▸ **Aim of the task**:
In the entries below, every line with the string "icon" is to be reported.

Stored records
◇ ◇ ◇
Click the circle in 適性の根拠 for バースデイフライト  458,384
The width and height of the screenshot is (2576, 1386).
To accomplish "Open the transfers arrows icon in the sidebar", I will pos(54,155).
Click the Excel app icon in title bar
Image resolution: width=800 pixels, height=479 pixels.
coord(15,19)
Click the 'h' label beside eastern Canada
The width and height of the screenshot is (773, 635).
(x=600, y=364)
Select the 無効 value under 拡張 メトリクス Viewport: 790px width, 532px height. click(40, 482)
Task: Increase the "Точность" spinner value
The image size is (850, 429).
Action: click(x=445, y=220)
◇ ◇ ◇
▸ **Problem solution**:
To accomplish "Open the transfers arrows icon in the sidebar", I will pos(54,155).
Click the Excel app icon in title bar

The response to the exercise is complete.